Moderadora do evento, a pesquisadora da UFRJ Rita Helena Borret lembrou que raça, enquanto uma questão biológica, não existe, mas, enquanto questão social, permeia a vivência da população e a construção do Brasil. “Sendo assim, é necessário que, quando discutimos construção social no Brasil, tenhamos a possibilidade de acessar perspectivas que não sejam universalizantes, que nos permitam pensar e ter uma produção em Saúde atenta à raça enquanto uma questão social”, defendeu.
Dando seguimento ao debate, a egressa da ENSP Mayra da Cruz Honorato apresentou os resultados de sua tese de mestrado Corpo preto e suas relações: raça, território e saúde mental, que teve como base entrevistas realizadas com líderes de movimentos negros de Nova Iguaçu, município do Rio de Janeiro. O estudo identificou a saúde mental da população negra a partir de duas perspectivas: a saúde mental para além da psicopatologia, ou seja, “o racismo como ferida aberta e o estilhaçamento da subjetividade da pessoa negra”; e “o movimento político em ser uma pessoa negra que se ressignifica na realidade do genocídio, capaz de produzir movimento, sentidos e relações”. Ao se analisar o território, no caso, a Baixada Fluminense, o estudo também identifica mais uma dualidade: ao mesmo tempo em que o território é autorizado para mortes e desaparecimento de corpos negros, ele também é a recuperação da memória coletiva e individual na reconstrução da autoestima e na descoberta da história e do legado.

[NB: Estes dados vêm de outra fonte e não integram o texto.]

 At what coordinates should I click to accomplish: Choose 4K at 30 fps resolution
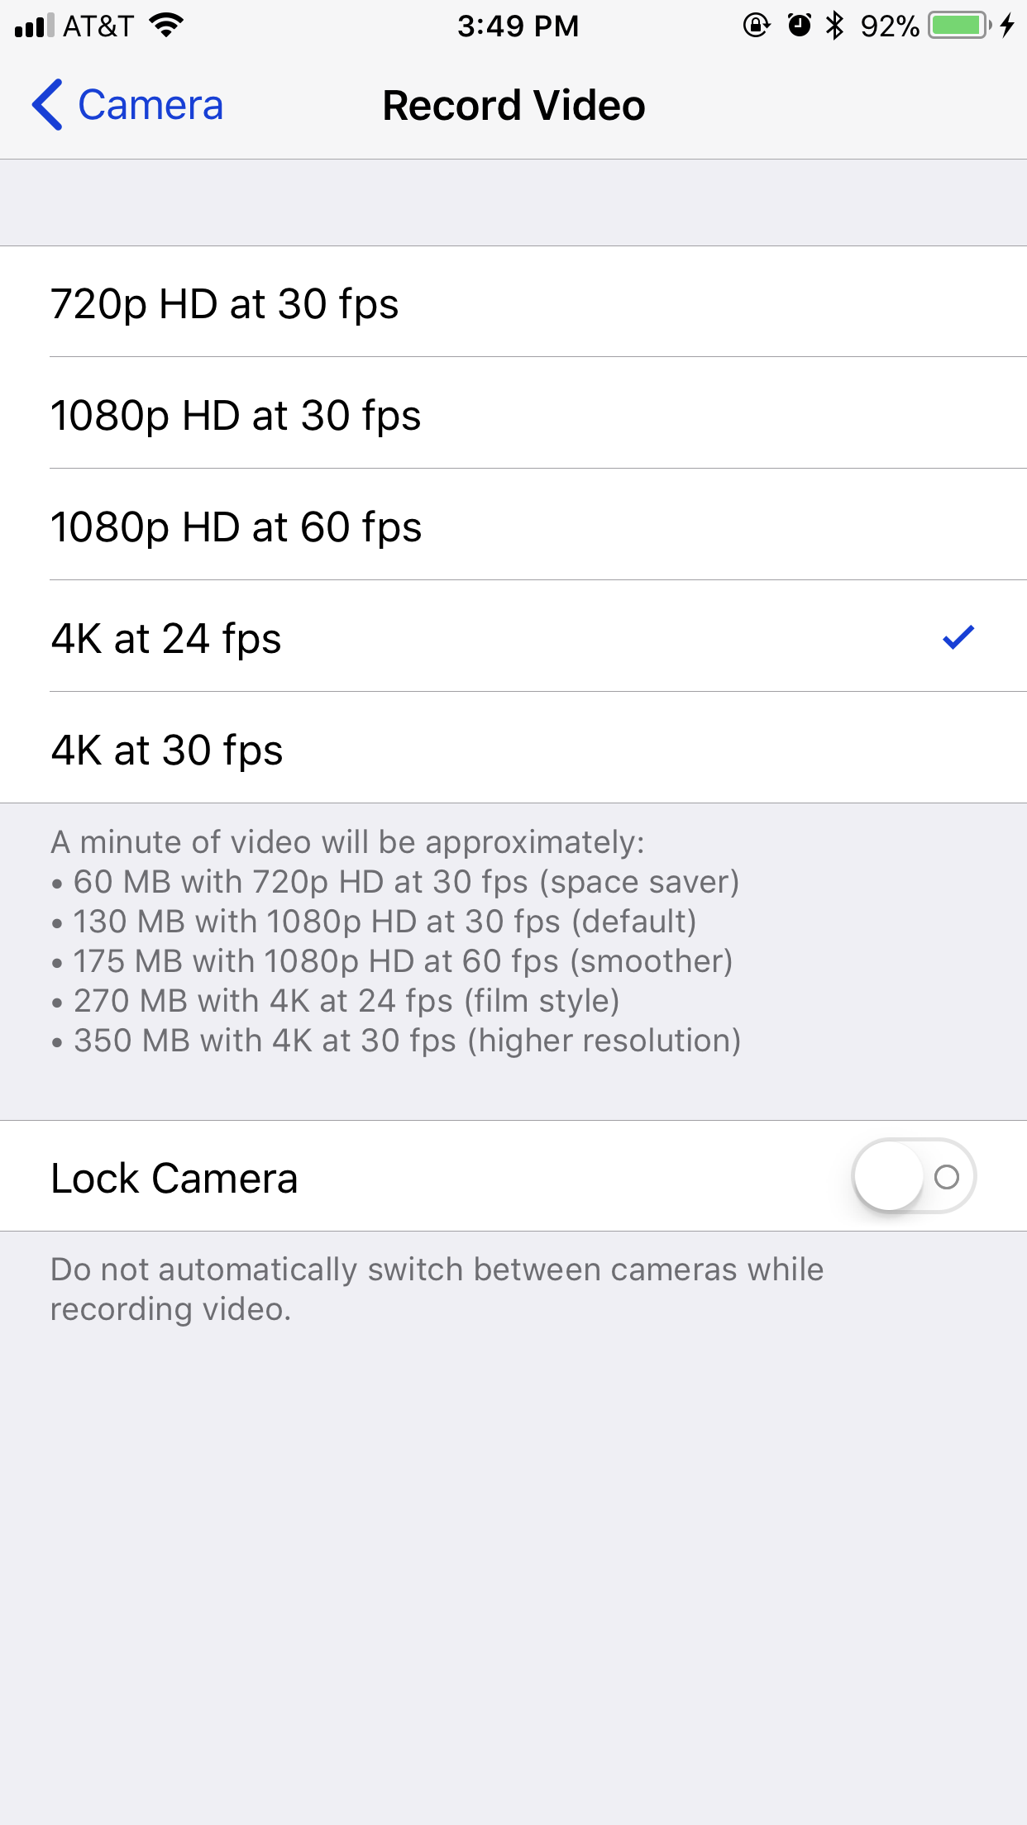[x=514, y=748]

O estudo mostra que, na faixa etária entre 23 e 39 anos entrevistada, todas as lideranças tinham sua trajetória política vinculada a instituições de ensino formal. Já entre a de 49 e 75 anos, 7 dos 9 entrevistados não vinculavam sua formação racial política com instituições educacionais, mas com experiências marcantes de vida. Os resultados revelam, segundo Mayra, a importância da geração mais nova reconhecer que não está ocupando a academia por acaso e que existe uma responsabilidade coletiva. A pesquisa também aponta que, em ambos os casos, suas experiências e formação política passaram pelas suas vivências como pessoas racializadas e que não há estratégia transformadora de enfrentamento ao racismo sem passar pela prática e experiência de pessoas negras que se colocam em movimento para a transformação coletiva.

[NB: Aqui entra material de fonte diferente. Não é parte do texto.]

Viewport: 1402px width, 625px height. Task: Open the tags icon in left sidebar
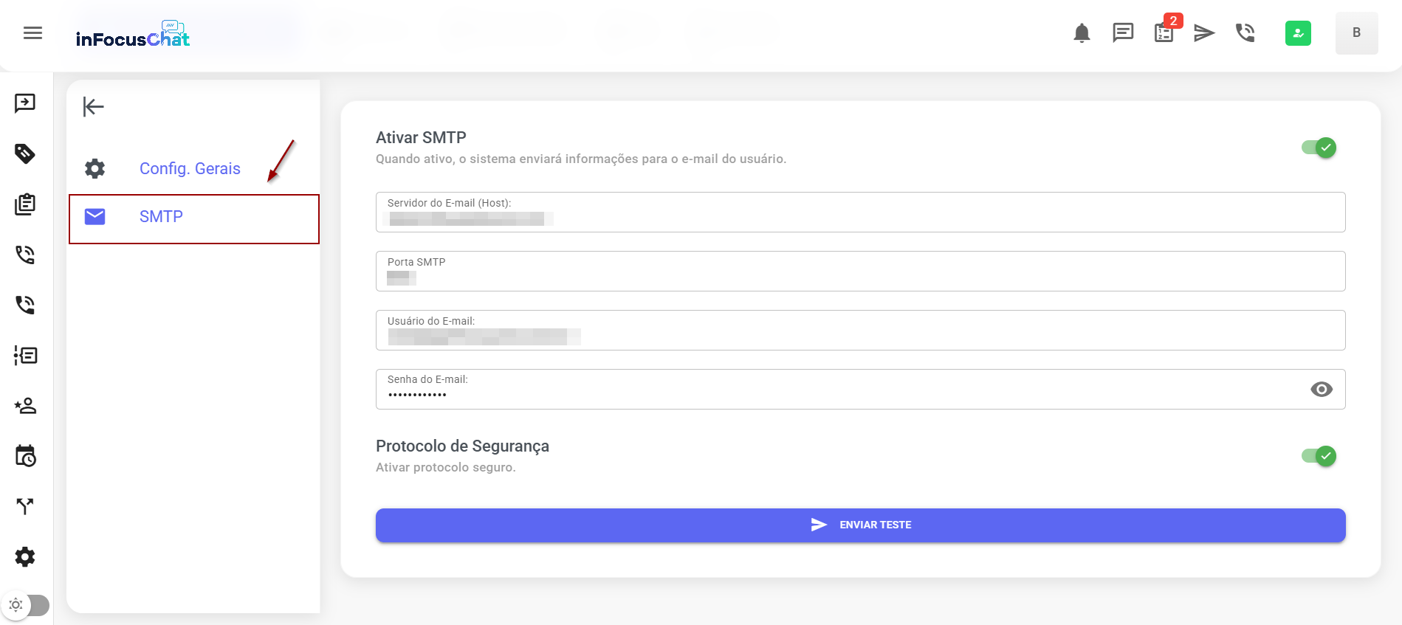[x=25, y=153]
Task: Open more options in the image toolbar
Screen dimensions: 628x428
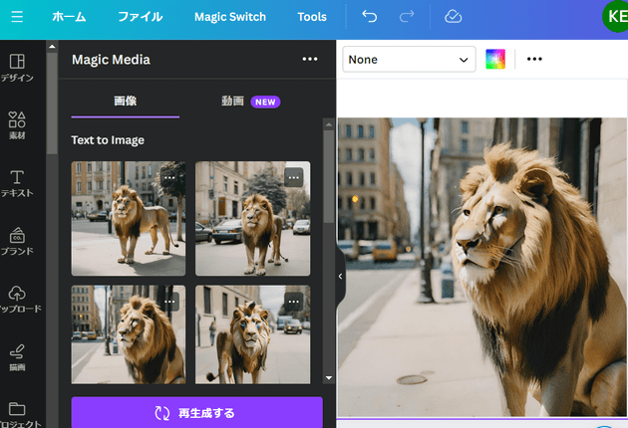Action: [x=534, y=60]
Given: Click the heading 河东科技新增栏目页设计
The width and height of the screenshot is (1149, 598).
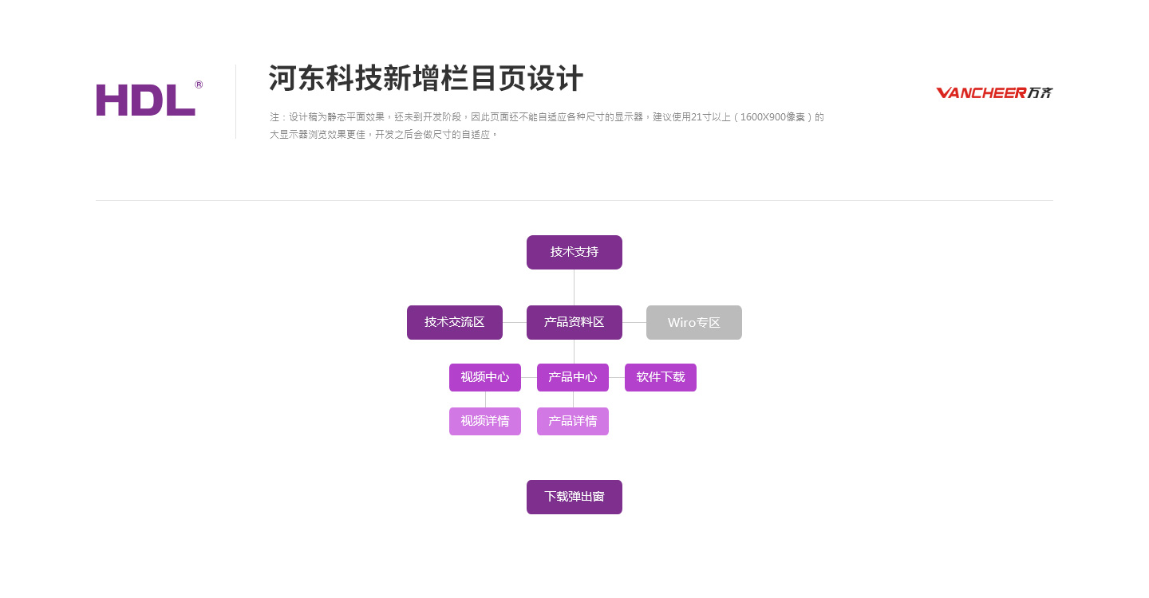Looking at the screenshot, I should click(426, 79).
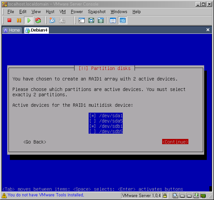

Representando a Prefeitura do Rio de Janeiro, a assistente social e especialista em Saúde Pública Márcia Mirandela apresentou seu estudo intitulado O racismo e as relações étnico-raciais em cursos de Pós-Graduação em Saúde Coletiva: um olhar sobre a oferta curricular. A pesquisa, que tomou como base sete instituições acadêmicas no Rio de Janeiro, mostra que as disciplinas ofertadas entre 2010 e 2020, que incluem a temática racial, não ultrapassam 4% do total analisado. No primeiro semestre de 2020, no Programa Ciências Humanas e Saúde, foram encontradas três disciplinas eletivas com sugestão na ementa de textos que utilizam os descritores raça e questão racial e nenhuma disciplina obrigatória acerca do debate. No segundo semestre do mesmo ano, na grade do Programa, foi encontrada uma única disciplina obrigatória onde há a presença do descritor raça na biografia. “O resultado da pesquisa traduz o epistemicídio nas instituições pesquisadas, pois não é encontrado um debate racial na maior parte delas”, concluiu Márcia.

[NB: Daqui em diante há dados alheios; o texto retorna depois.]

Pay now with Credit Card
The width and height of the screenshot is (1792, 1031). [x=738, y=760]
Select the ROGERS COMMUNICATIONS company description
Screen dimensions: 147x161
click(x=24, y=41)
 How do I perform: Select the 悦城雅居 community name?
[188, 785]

Ao encerrar o debate, a assistente social e especialista em Gênero e Sexualidade Michele Seixas, do Conselho Nacional de Saúde (CNS), enfatizou que a Fiocruz é um espaço onde as questões raciais e a saúde da população negra avançam muito. “Nos últimos anos, as políticas públicas e sociais tiveram retrocesso muito grande e a população negra foi a mais atingida”, concluiu.